Les notes de ce journal rédigées entre 1922 et 1925 ont été confisquées par le Guépéou lors d'une perquisition au domicile de Boulgakov le 7 mai 1926. Elles lui furent restituées en 1929 et il s'empressa alors de les détruire. Les passages qui ont été conservés proviennent des copies réalisées par la police politique. Détail ironique puisqu'il touche l'auteur de la célèbre assertion : « les manuscrits ne brûlent pas ».

« Nous nous débattons tels des poissons contre la glace. » Boulgakov est arrivé à Moscou à la fin de l'année 1921. La capitale est délabrée, sort du « communisme de guerre » et fait ses premiers pas dans la NEP. L'écrivain fait part de ses tracas financiers et domestiques. Il parcourt les rues boueuses avec ses chaussures aux semelles usées pour placer des articles ou des nouvelles dans diverses rédactions. Ses problèmes d'argent sont sans fin et il rage de devoir consacrer son temps à la rédaction de textes sans envergure. Il évoque ses problèmes de logement qui deviendront avec les années une fixation. le thème sera abordé dans plusieurs de ses oeuvres.

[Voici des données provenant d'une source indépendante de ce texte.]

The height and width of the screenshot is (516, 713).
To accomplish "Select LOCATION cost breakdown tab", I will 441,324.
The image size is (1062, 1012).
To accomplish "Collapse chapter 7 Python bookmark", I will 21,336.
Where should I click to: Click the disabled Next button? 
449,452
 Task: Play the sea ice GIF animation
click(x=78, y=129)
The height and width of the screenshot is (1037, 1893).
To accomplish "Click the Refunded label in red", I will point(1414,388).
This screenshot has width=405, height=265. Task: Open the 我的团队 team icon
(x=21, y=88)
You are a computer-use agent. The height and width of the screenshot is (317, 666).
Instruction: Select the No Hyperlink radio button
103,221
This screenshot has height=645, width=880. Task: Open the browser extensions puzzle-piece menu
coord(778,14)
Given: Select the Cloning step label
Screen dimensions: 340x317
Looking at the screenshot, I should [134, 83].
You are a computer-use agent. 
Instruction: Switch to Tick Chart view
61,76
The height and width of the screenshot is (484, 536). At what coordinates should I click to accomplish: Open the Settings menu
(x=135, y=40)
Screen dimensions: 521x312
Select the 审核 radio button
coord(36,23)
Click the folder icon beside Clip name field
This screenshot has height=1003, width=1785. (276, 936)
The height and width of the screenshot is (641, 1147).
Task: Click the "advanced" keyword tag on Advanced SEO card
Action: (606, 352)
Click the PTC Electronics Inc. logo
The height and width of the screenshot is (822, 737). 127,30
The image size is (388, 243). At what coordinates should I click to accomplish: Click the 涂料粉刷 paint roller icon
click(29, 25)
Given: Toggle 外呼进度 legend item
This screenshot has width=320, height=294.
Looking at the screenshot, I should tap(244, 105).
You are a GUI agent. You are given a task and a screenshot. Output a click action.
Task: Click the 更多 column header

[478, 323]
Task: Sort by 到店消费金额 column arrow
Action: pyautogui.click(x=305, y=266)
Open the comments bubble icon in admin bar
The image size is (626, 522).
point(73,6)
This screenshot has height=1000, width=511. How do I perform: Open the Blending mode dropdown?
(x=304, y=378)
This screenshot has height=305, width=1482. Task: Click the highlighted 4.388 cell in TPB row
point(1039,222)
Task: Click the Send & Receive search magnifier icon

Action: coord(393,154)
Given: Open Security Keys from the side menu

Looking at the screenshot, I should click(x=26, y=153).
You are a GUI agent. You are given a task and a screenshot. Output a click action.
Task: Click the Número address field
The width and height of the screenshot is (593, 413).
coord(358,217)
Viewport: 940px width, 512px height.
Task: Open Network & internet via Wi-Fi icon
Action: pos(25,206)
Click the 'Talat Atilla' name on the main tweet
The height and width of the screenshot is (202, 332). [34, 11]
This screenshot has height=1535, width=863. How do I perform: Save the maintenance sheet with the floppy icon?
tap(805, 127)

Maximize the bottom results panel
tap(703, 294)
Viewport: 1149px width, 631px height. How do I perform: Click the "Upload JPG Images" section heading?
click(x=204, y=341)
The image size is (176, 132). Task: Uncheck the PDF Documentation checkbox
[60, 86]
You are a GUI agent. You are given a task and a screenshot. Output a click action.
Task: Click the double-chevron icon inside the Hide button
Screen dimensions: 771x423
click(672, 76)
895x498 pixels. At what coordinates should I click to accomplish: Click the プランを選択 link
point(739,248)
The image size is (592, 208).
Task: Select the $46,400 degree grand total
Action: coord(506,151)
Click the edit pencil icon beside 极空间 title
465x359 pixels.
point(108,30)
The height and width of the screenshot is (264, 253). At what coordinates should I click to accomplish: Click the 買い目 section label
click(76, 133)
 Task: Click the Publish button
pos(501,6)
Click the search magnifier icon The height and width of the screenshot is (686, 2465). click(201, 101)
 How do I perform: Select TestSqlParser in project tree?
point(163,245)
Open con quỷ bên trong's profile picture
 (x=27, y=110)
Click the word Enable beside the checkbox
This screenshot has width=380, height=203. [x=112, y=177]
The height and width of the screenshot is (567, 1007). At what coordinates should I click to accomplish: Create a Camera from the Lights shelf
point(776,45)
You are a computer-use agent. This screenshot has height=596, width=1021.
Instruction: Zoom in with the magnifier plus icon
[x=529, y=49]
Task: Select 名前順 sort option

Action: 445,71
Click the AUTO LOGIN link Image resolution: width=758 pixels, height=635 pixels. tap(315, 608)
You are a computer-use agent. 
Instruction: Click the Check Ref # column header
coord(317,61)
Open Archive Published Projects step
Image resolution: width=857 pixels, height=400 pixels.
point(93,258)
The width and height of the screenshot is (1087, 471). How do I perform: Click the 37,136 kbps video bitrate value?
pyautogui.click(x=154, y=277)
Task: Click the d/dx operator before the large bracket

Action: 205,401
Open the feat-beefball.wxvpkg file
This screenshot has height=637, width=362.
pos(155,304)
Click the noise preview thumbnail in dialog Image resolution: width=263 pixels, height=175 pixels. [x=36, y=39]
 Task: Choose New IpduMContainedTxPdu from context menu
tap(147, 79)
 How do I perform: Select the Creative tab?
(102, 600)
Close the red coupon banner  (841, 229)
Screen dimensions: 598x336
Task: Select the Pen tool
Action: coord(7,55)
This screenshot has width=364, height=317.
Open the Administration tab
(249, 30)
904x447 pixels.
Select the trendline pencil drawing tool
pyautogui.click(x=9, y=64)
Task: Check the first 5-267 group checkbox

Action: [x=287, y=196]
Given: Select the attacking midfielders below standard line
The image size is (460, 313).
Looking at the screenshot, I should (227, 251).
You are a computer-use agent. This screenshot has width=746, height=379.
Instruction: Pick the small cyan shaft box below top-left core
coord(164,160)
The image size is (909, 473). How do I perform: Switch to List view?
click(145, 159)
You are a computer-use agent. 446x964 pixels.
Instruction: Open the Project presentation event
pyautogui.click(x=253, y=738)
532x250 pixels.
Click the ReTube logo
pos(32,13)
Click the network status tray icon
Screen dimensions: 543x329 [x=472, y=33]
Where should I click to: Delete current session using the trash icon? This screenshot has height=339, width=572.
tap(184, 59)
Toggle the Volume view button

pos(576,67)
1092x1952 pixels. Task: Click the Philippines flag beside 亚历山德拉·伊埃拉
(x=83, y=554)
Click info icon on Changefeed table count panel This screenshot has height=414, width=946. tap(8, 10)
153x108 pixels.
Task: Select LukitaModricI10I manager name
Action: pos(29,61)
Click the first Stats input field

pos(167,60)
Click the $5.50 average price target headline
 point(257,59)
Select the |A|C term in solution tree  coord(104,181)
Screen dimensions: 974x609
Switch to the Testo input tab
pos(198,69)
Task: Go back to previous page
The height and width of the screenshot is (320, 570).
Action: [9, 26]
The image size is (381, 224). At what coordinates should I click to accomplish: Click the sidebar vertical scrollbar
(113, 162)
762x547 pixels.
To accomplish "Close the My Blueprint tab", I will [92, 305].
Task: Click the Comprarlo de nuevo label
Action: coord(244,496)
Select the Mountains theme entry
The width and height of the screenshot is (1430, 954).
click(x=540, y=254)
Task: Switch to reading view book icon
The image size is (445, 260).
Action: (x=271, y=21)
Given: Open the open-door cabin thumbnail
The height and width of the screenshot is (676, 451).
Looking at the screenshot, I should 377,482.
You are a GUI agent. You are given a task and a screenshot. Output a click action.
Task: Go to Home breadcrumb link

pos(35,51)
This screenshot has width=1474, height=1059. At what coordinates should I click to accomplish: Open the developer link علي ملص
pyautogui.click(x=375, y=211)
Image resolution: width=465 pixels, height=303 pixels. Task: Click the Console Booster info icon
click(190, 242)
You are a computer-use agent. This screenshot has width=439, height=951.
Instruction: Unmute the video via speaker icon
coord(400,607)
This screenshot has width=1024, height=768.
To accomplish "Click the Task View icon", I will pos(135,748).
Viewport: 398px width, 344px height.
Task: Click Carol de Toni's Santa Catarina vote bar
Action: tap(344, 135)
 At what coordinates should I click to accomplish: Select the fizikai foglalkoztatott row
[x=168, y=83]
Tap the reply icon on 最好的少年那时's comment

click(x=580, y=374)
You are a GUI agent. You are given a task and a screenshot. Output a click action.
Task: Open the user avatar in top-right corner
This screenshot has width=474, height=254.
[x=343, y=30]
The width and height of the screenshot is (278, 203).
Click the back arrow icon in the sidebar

« En tant qu'écrivain, je suis incomparablement plus fort que tous ceux que je connais. » Boulgakov doute mais il est conscient de son talent et ne regrette pas de s'être engagé dans une carrière littéraire malgré les difficultés. Il réserve les critiques les plus acerbes pour les écrivaillons, rédacteurs en chef ou théatreux qu'il côtoie. Si l'un d'eux est juif, il se permet des réflexions que nous qualifierons de « déplacées ». S'il est profondément antisoviétique, il exprime beaucoup de respect pour les deux écrivains officiels du régime : Maxime Gorki et Alexeï Tosltoï. Outre les textes alimentaires, cette période est féconde pour Boulgakov puisqu'il rédige dans ces années « les Oeufs fatidiques », « Coeur de chien » et surtout « la Garde blanche ».

« Il s'en passe des choses dans ce monde. » L'écrivain commente l'actualité soviétique et internationale, souvent avec cynisme et parfois avec beaucoup de clairvoyance. En 1923 par exemple, quelques semaines avant la tentative de putsch menée par Hitler à Munich, il devine la possible victoire des fascistes en Allemagne et l'avènement d'un nouvel empereur et il écrit : « dans ce cas, ça ira encore plus mal pour la Russie soviétique. »

« J'ai peur qu'en récompense de tous ces exploits on ne m'expédie dans une de ces « contrées pas si lointaines ». » le journal est parfois difficile à saisir car il faut connaitre la vie de l'écrivain et le contexte politique et international de l'époque. Mais il est éclairant car on devine derrière des préoccupations quotidiennes, la naissance des grands thèmes qui seront traités par l'écrivain. Dans ces textes, Boulgakov surprend par sa grande franchise. Il cherche à réaliser son ambition à tout prix : écrire et rester libre dans une époque de censure et de répression politique.